PROBLEM REQUIREMENTS: Retype all of the data without changing a single word.

Stored items:
──────────────────────────────

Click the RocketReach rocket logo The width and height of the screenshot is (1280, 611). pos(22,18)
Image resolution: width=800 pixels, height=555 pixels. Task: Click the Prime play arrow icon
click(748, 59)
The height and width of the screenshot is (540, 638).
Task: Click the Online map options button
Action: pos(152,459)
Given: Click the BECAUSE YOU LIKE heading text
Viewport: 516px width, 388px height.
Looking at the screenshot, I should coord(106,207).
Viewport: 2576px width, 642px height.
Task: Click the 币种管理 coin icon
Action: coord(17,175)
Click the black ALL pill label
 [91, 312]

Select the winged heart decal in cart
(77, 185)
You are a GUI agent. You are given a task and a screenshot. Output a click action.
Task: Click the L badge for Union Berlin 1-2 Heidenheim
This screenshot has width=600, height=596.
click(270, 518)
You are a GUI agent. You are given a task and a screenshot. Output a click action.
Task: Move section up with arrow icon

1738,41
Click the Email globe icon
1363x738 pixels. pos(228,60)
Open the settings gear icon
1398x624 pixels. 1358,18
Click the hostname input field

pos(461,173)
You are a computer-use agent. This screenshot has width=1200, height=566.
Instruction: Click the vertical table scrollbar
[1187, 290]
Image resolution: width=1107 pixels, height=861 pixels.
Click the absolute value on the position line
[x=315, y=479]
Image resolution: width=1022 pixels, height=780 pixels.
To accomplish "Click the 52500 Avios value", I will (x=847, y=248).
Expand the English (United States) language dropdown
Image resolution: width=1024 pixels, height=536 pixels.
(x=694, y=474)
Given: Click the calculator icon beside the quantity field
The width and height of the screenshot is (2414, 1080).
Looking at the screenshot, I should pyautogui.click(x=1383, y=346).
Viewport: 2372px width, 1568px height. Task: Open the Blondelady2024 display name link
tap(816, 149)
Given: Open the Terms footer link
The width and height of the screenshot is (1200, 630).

──────────────────────────────

PROBLEM SOLUTION:
Click the RocketReach rocket logo The width and height of the screenshot is (1280, 611). pos(22,18)
Image resolution: width=800 pixels, height=555 pixels. Task: Click the Prime play arrow icon
click(748, 59)
The height and width of the screenshot is (540, 638).
Task: Click the Online map options button
Action: pos(152,459)
Given: Click the BECAUSE YOU LIKE heading text
Viewport: 516px width, 388px height.
Looking at the screenshot, I should coord(106,207).
Viewport: 2576px width, 642px height.
Task: Click the 币种管理 coin icon
Action: coord(17,175)
Click the black ALL pill label
 [91, 312]

Select the winged heart decal in cart
(77, 185)
You are a GUI agent. You are given a task and a screenshot. Output a click action.
Task: Click the L badge for Union Berlin 1-2 Heidenheim
This screenshot has width=600, height=596.
click(270, 518)
You are a GUI agent. You are given a task and a screenshot. Output a click action.
Task: Move section up with arrow icon

1738,41
Click the Email globe icon
1363x738 pixels. pos(228,60)
Open the settings gear icon
1398x624 pixels. 1358,18
Click the hostname input field

pos(461,173)
You are a computer-use agent. This screenshot has width=1200, height=566.
Instruction: Click the vertical table scrollbar
[1187, 290]
Image resolution: width=1107 pixels, height=861 pixels.
Click the absolute value on the position line
[x=315, y=479]
Image resolution: width=1022 pixels, height=780 pixels.
To accomplish "Click the 52500 Avios value", I will (x=847, y=248).
Expand the English (United States) language dropdown
Image resolution: width=1024 pixels, height=536 pixels.
(x=694, y=474)
Given: Click the calculator icon beside the quantity field
The width and height of the screenshot is (2414, 1080).
Looking at the screenshot, I should pyautogui.click(x=1383, y=346).
Viewport: 2372px width, 1568px height. Task: Open the Blondelady2024 display name link
tap(816, 149)
Given: Open the Terms footer link
The width and height of the screenshot is (1200, 630).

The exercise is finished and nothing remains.